Aspirin originated as a herbal remedy, a bitter powder now called salicin which was extracted from the bark of the willow tree in ancient Greek times. This raw form often induced extreme stomach pains as a side effect.  First synthesized as acetylsalicylic acid in 1899, this drug is widely used to treat pain, fever, and inflammation.
Aspirin acts by irreversible inhibition of the enzyme cyclooxygenase. This limits the production of the thromboxanes and prostaglandins. The reduction in thromboxanes, which are responsible for platelet adhesion gives the drug its anticlotting properties. The reduction in prostaglandins alleviates pain and is also responsible for the side effect of ulceration of the gastric mucosa as prostaglandins are stimulators of mucous production in and blood flow to the gastric mucosa.

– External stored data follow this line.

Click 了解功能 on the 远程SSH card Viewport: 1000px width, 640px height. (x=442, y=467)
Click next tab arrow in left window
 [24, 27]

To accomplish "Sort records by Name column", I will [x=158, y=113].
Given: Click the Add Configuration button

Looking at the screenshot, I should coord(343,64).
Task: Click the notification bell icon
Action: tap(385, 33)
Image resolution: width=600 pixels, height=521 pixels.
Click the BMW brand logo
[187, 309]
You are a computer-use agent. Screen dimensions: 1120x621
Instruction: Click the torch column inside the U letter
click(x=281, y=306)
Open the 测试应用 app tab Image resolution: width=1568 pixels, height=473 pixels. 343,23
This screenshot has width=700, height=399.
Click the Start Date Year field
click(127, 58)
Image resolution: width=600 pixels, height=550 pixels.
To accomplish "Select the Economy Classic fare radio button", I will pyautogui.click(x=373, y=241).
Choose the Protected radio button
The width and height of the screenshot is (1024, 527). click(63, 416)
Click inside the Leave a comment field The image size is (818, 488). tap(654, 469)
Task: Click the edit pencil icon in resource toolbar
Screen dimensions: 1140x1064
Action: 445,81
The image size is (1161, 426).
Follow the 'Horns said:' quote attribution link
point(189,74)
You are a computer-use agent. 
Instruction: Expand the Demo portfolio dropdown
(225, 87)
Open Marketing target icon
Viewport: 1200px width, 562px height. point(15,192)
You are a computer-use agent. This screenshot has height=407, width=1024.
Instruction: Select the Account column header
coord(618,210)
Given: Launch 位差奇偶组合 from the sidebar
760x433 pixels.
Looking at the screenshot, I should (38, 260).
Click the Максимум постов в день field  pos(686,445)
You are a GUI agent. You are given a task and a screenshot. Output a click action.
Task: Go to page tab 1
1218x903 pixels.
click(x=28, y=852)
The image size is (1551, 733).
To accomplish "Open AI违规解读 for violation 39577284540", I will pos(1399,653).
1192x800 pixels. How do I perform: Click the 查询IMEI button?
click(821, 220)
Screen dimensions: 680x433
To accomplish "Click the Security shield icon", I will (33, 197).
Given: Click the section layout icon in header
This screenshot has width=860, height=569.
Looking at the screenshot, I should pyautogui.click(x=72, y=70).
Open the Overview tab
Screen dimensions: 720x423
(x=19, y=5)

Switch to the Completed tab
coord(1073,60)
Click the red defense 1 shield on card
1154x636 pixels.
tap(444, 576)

Because of the anticlotting effect, aspirin is prescribed in low doses—typically 81 mg daily—to help prevent heart attacks, strokes, and blood clot formation in people at high risk for developing blood clots. Research has also shown that aspirin given immediately after a heart attack can significantly increase one's chance of survival.
Aspirin has a number of potential side effects including: ulceration of the stomach lining, easy bruising and bleeding, nausea, and allergic reaction in a relatively small percentage of users. Overdose of aspirin can result in death. Aspirin use in children with some viral illnesses is linked, in some cases, to the development of Reye's syndrome.